En lo institucional, ya conocemos los resultados. La Cumbre del Clima, una vez más, no aporta ninguna solución. Según el último Informe del IPCC, el límite para una crisis no reversible sería de 2º, sino de 1.5º, pero la brecha entre el diagnóstico y las conclusiones políticas es cada vez mayor: mientras el primero se recrudece e indica necesidades más radicales, las posiciones políticas se hacen más conservadoras y juegan todo a la carta de unas improbables soluciones tecnológicas que aún no están ni siquiera desarrolladas. Casi tres décadas de encuentros internacionales, supuestamente al más alto nivel, no han dado todavía ningún resultado.

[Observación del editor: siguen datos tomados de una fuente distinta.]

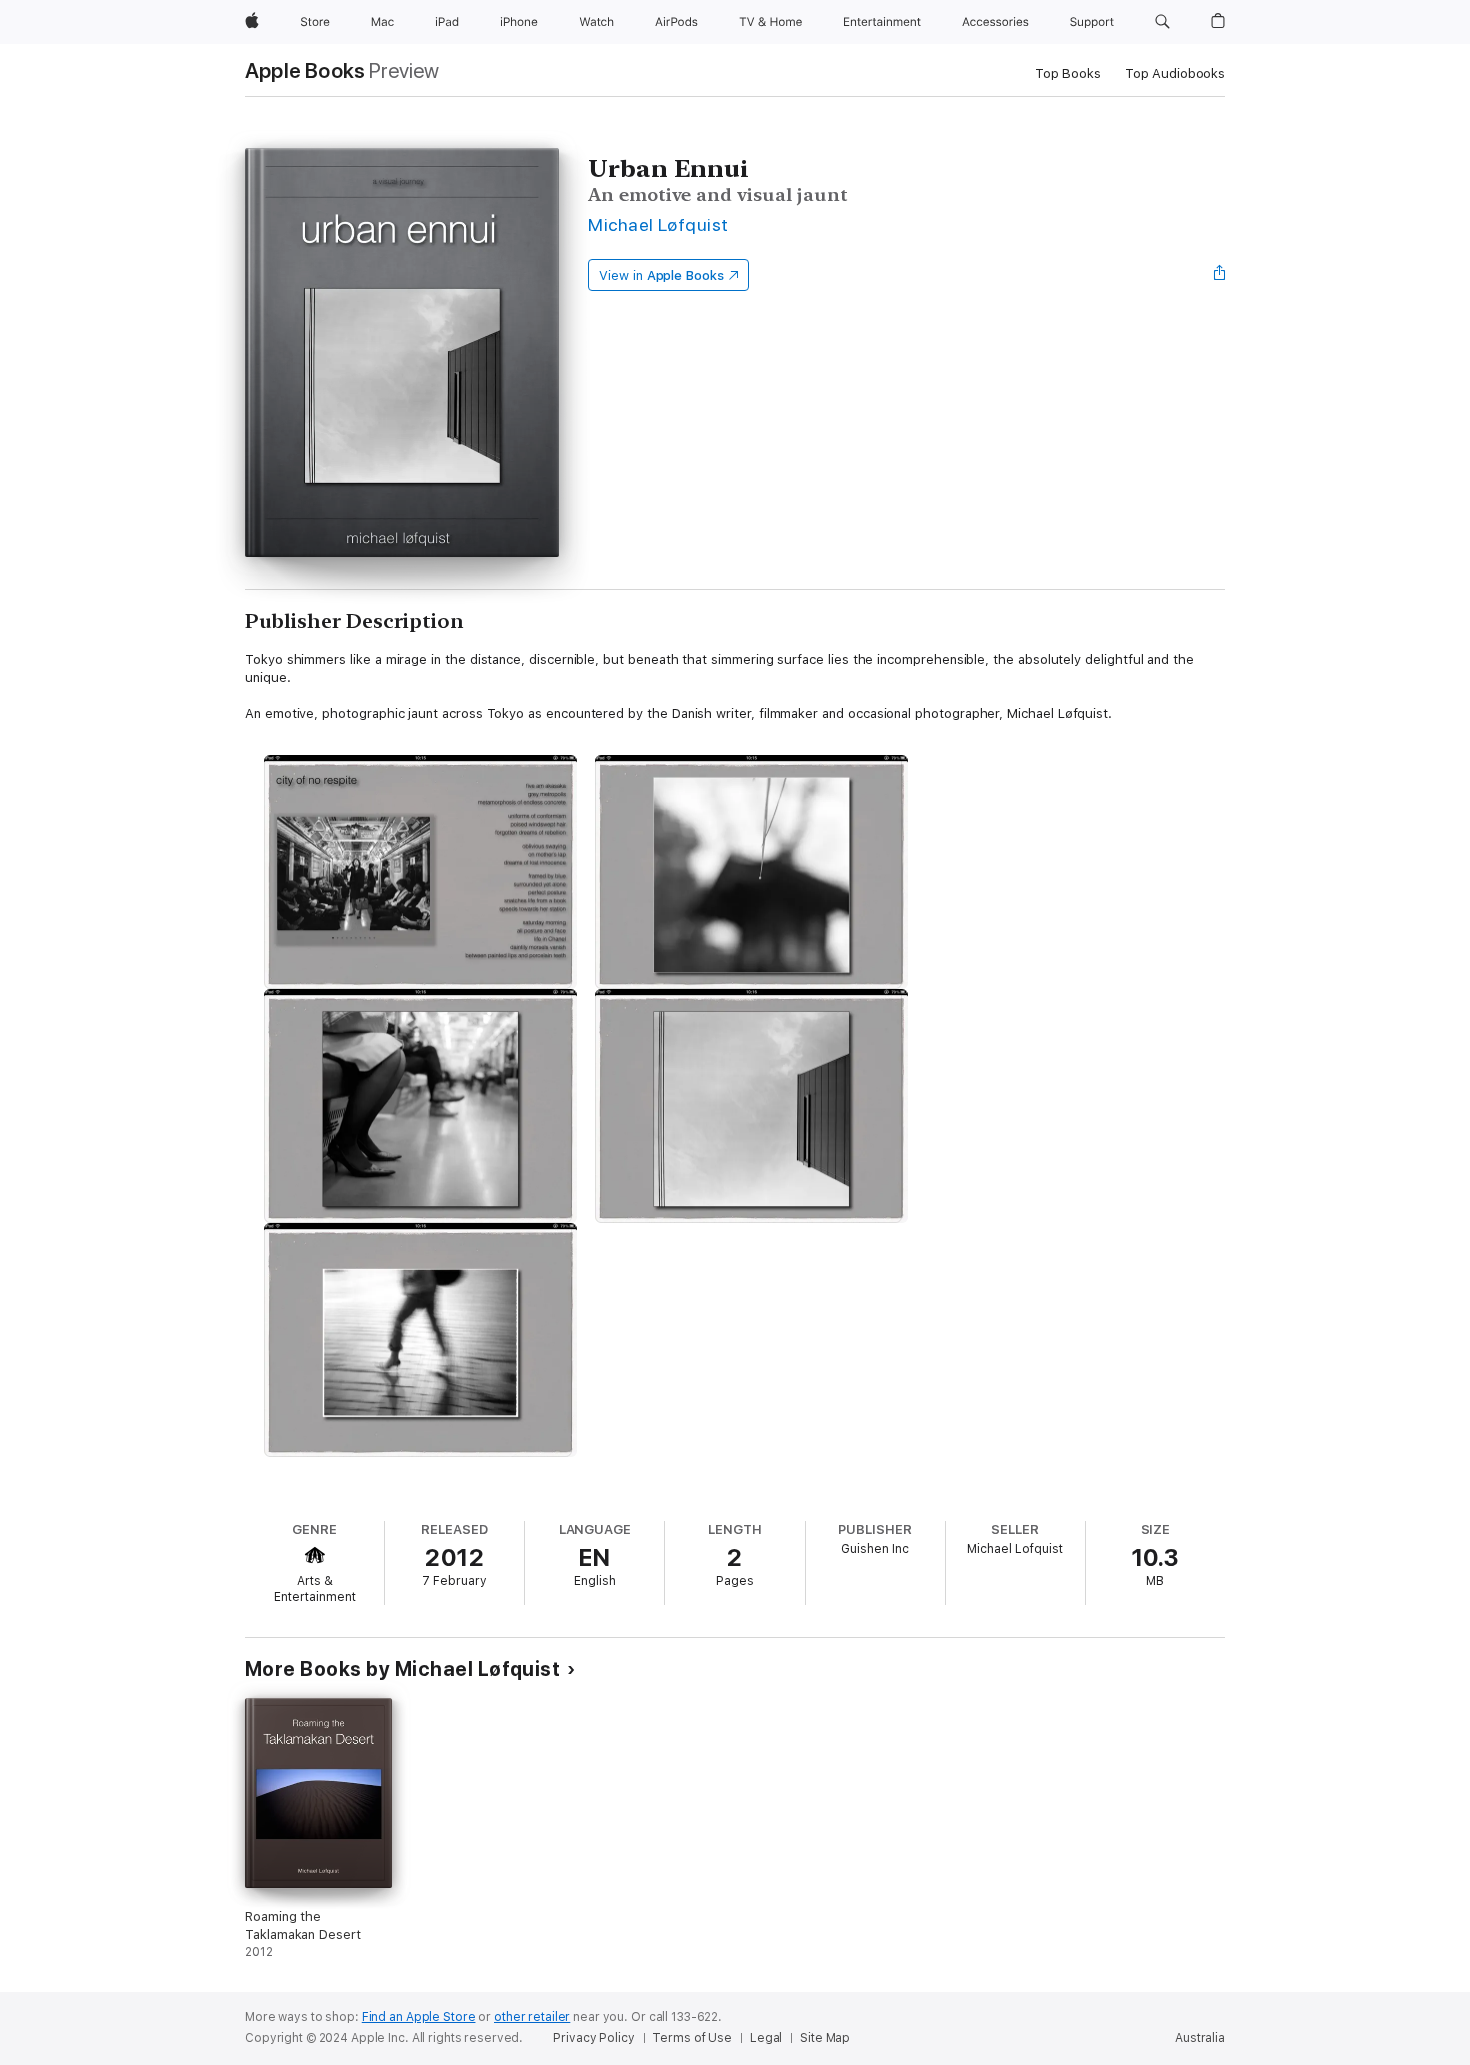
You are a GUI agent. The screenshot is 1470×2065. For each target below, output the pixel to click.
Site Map (825, 2038)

El coche eléctrico o el consumo biológico son buenas muestras de lo que el capital puede aceptar como salidas en lo micro: soluciones para unas pocas. Pero son las mayorías las que se verán afectadas. Está en juego un incremento de la presión que el norte ejerce desde sus centros capitalistas sobre los países del sur. Pero también están en juego en todo el mundo millones de puestos de trabajo, las condiciones de vida de las clases populares en los países industrializados y el conjunto de la vida.

Los jóvenes tienen hoy un papel protagonista con el que están asumiendo un liderazgo valiente. No es de extrañar: son la primera generación que podría enfrentarse a una crisis climática de dimensiones impredecibles. Es tiempo de ahondar en esa lucha y trabajar en su faceta común, para construir un marco social de transformación que supere el capitalismo. Ahí toma cuerpo la alternativa ecosocialista: una lucha común, por la casa de todas, con los intereses de las clases populares como guía indiscutible que dota a la lucha de legitimidad y de fuerza.